Your objective – Take every line from the records below that includes the word "agent".
++++++++++
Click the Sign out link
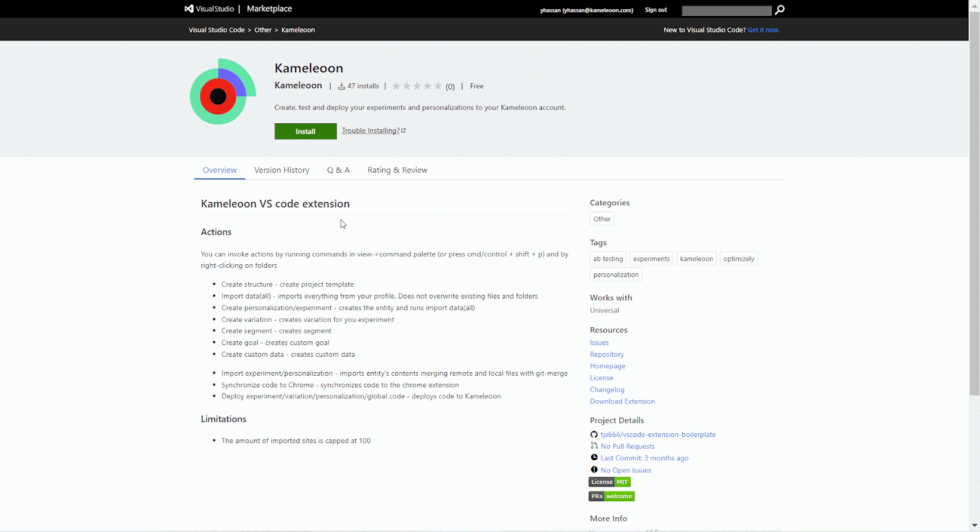The height and width of the screenshot is (532, 980). pyautogui.click(x=655, y=10)
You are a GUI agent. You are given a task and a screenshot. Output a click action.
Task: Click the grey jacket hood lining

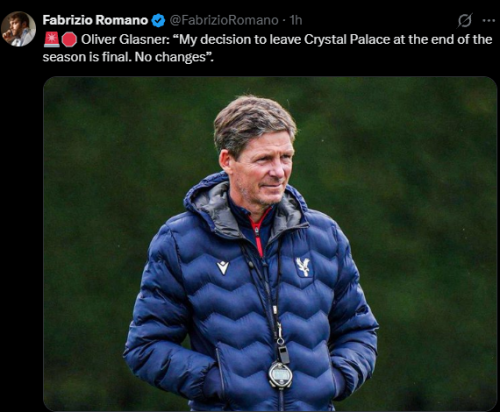tap(218, 210)
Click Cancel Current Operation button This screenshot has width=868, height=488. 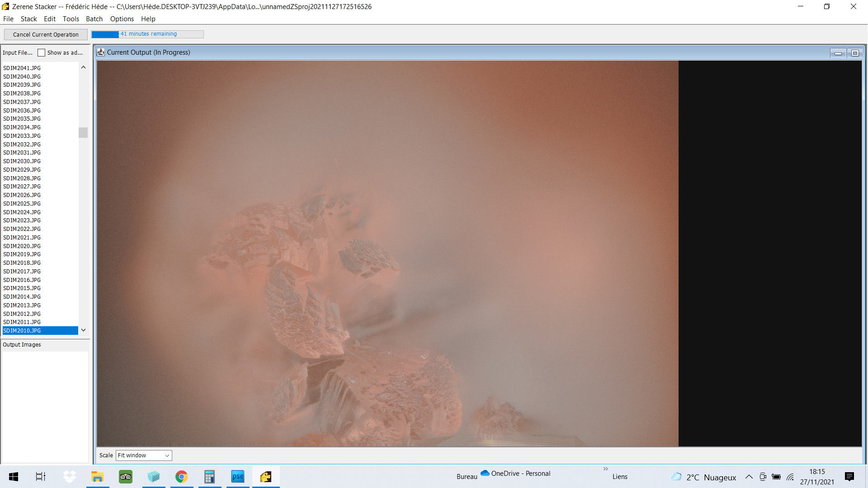click(46, 35)
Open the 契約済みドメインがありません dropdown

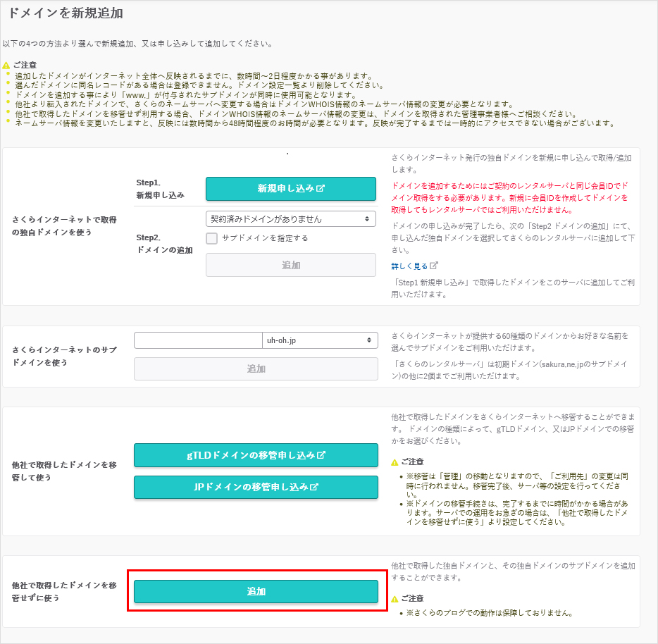click(x=290, y=219)
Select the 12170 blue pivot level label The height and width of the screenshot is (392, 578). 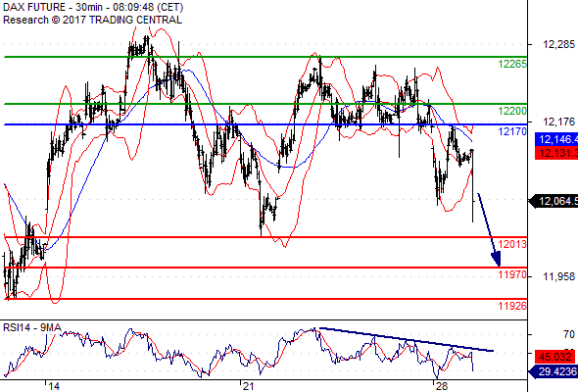point(512,131)
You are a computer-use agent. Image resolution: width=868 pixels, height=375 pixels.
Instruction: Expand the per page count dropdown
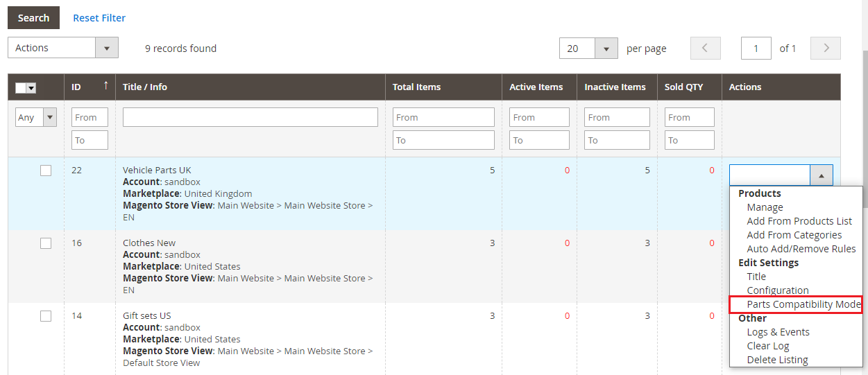pos(606,49)
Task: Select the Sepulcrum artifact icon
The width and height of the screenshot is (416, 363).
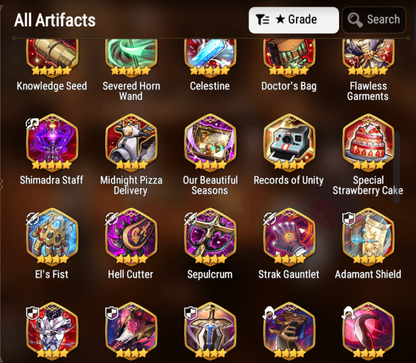Action: (x=210, y=237)
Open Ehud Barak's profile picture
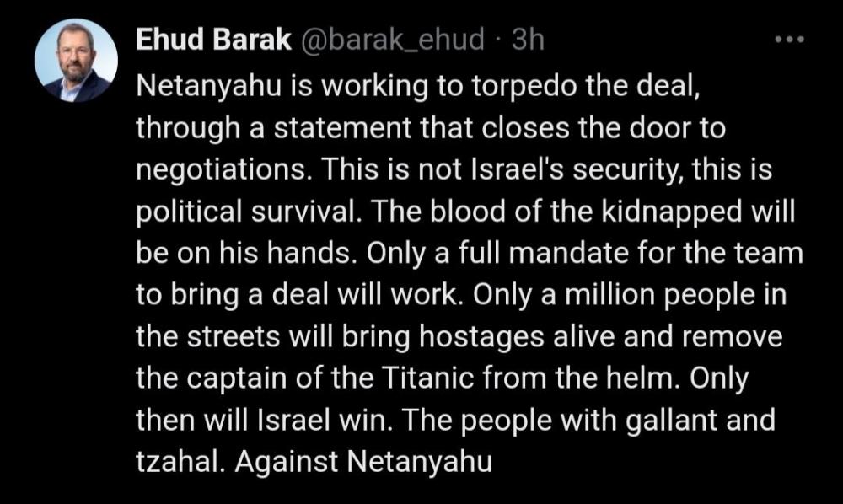This screenshot has height=504, width=843. (77, 60)
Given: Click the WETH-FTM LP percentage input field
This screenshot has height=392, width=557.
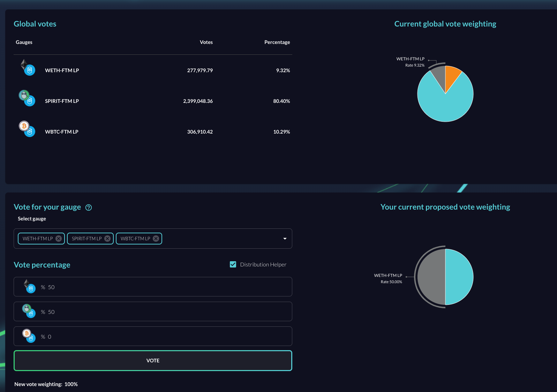Looking at the screenshot, I should pos(167,287).
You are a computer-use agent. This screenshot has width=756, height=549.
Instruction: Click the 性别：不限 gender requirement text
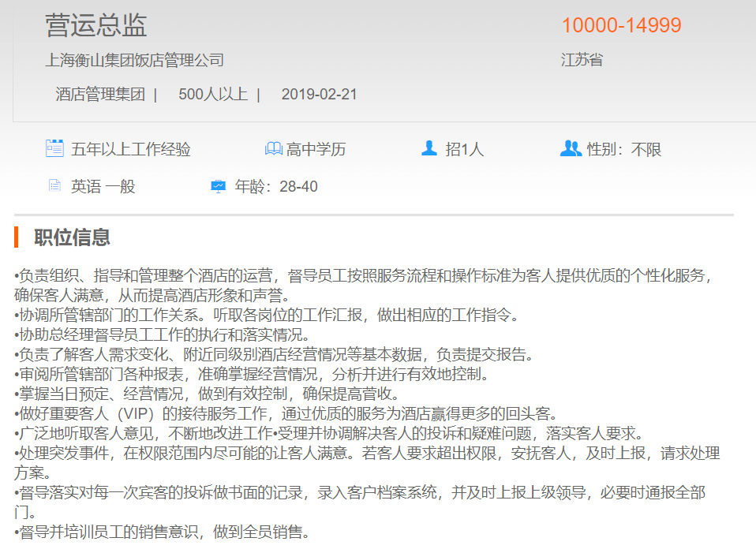coord(624,149)
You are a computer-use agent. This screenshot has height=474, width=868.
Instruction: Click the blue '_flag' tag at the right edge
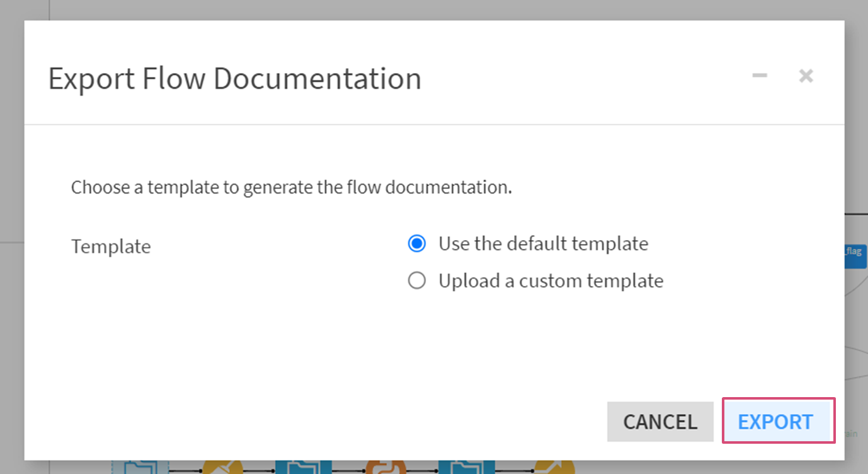click(x=855, y=255)
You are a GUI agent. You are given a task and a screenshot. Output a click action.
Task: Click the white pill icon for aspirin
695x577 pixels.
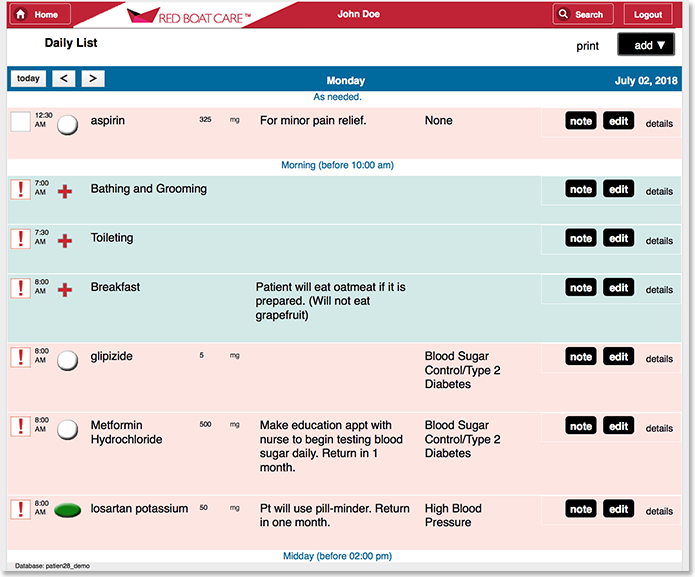68,124
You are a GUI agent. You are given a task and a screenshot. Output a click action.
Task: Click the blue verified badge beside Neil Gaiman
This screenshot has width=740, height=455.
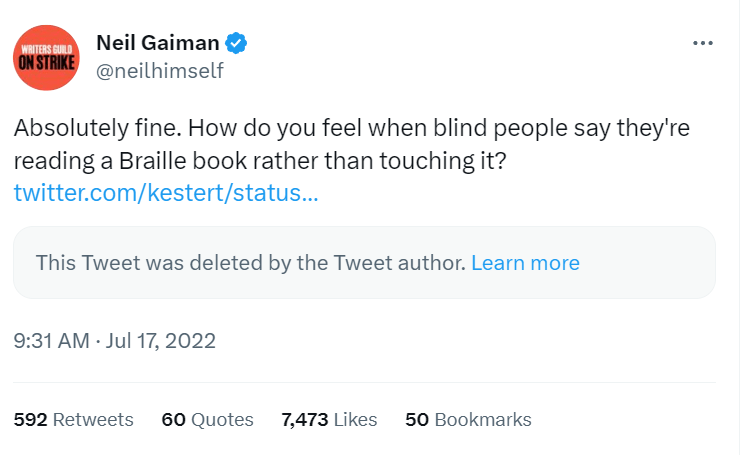tap(236, 43)
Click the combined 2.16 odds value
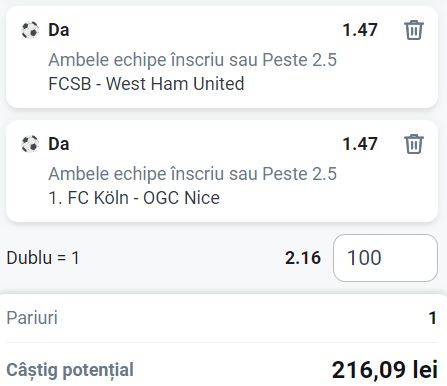The height and width of the screenshot is (386, 447). click(303, 258)
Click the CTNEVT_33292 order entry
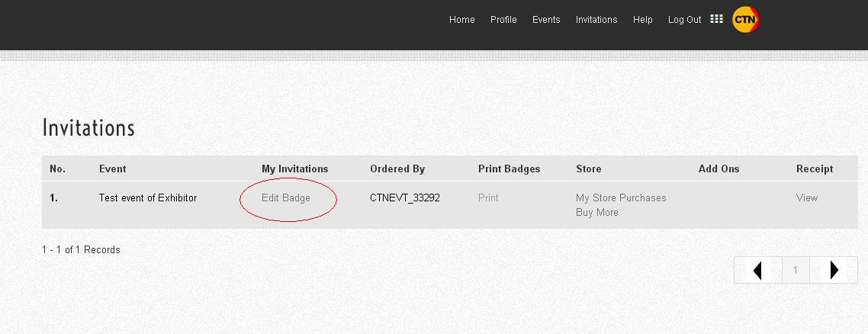 coord(405,198)
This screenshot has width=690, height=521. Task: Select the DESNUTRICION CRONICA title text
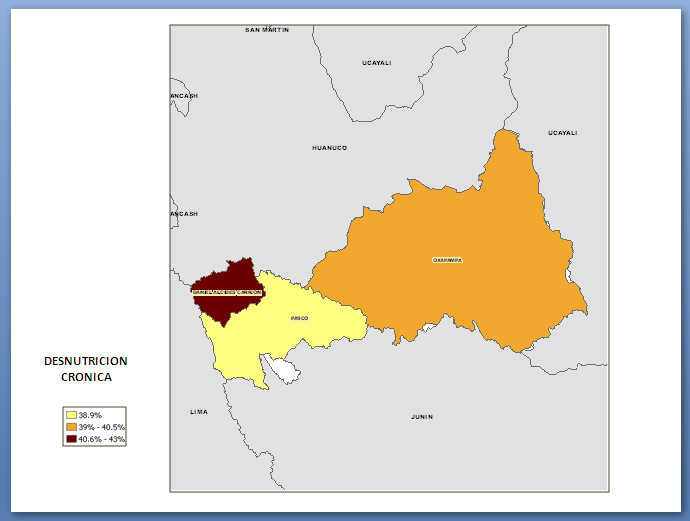[86, 370]
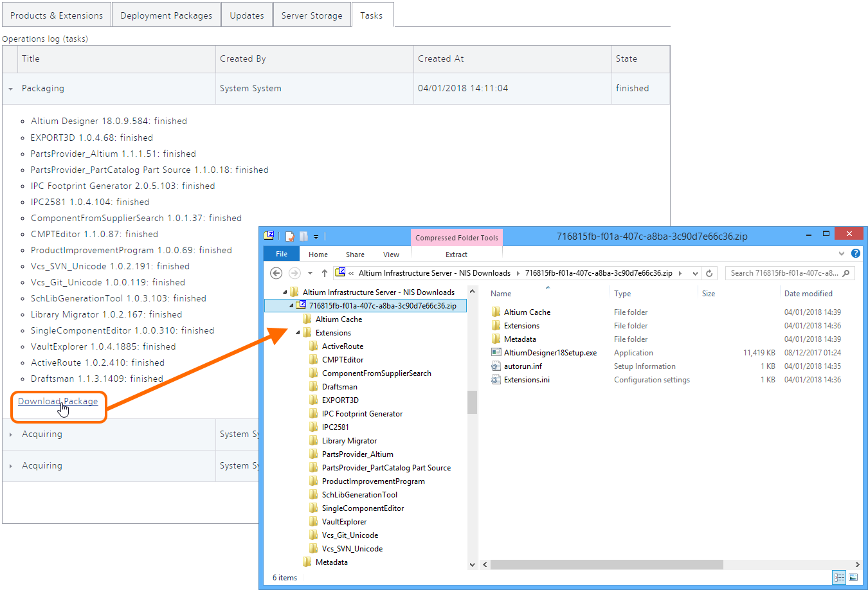Collapse the Packaging task row
The image size is (868, 590).
coord(11,89)
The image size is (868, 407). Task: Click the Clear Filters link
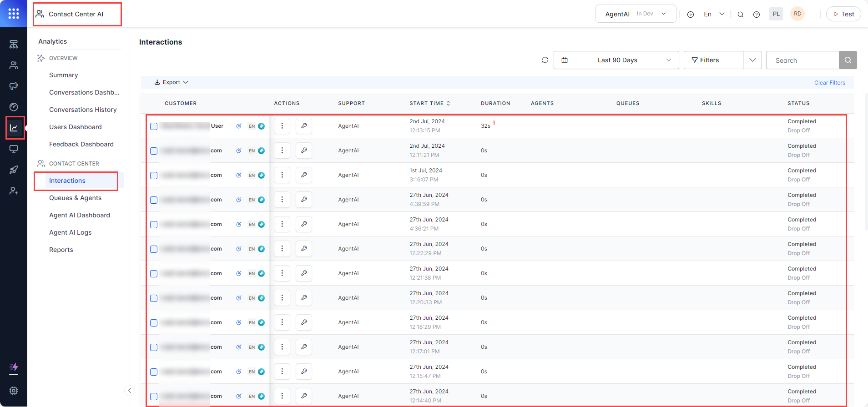[x=829, y=83]
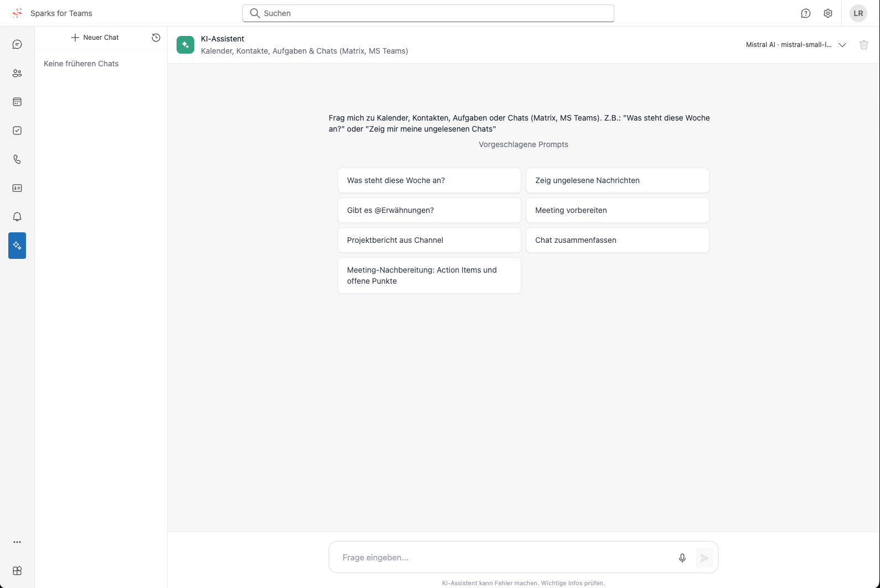Open the chat history clock icon
The image size is (880, 588).
click(x=156, y=37)
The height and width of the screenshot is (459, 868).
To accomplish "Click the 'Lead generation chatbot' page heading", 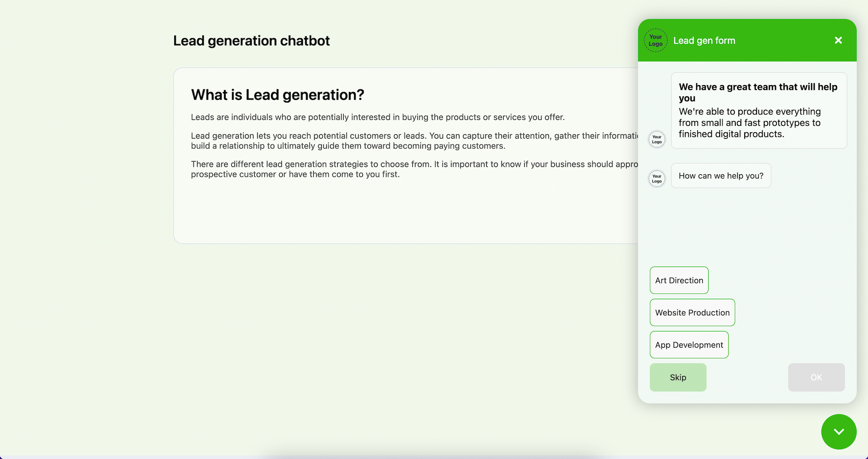I will (251, 41).
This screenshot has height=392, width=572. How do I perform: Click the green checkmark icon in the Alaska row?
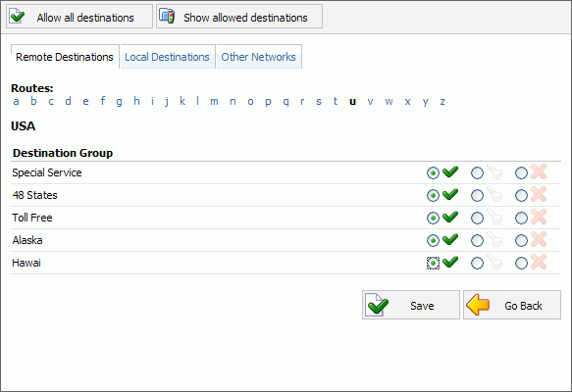click(x=450, y=240)
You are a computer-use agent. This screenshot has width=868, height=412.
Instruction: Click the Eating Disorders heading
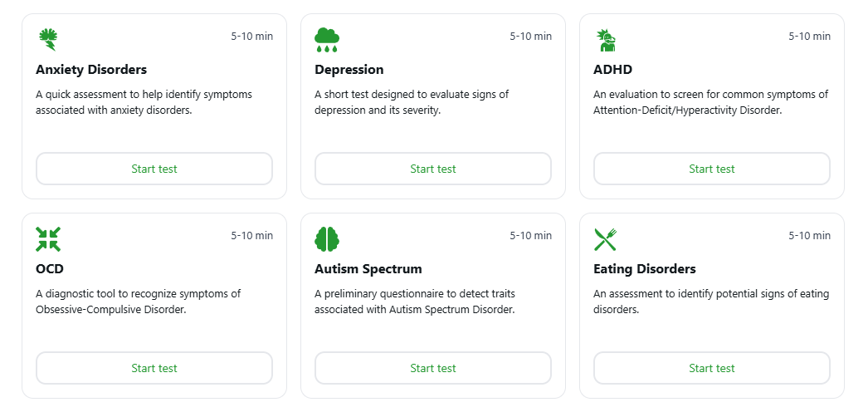coord(645,269)
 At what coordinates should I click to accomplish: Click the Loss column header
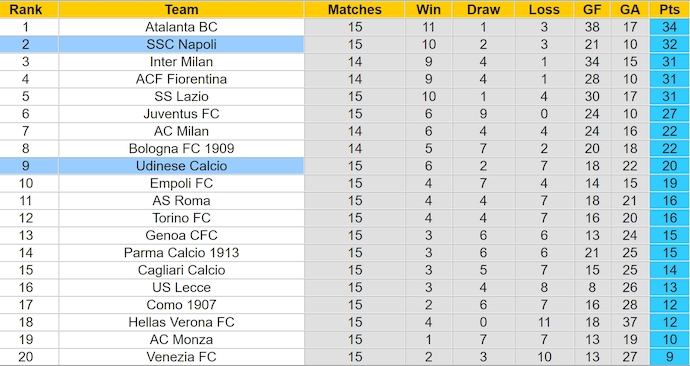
++++++++++
Task result –
You are a GUI agent. You are given a task and a screenshot. Output a click action.
You are a computer-use agent. Image resolution: width=868 pixels, height=375 pixels.
You are a computer-use agent. This screenshot has width=756, height=549.
You are a computer-use agent. This screenshot has height=474, width=868.
You are a GUI agent. You are given a task and a screenshot. Output a click action.
You are a GUI agent. You are given a task and a screenshot. Output a click action.
You are a computer-use agent. This screenshot has width=868, height=412.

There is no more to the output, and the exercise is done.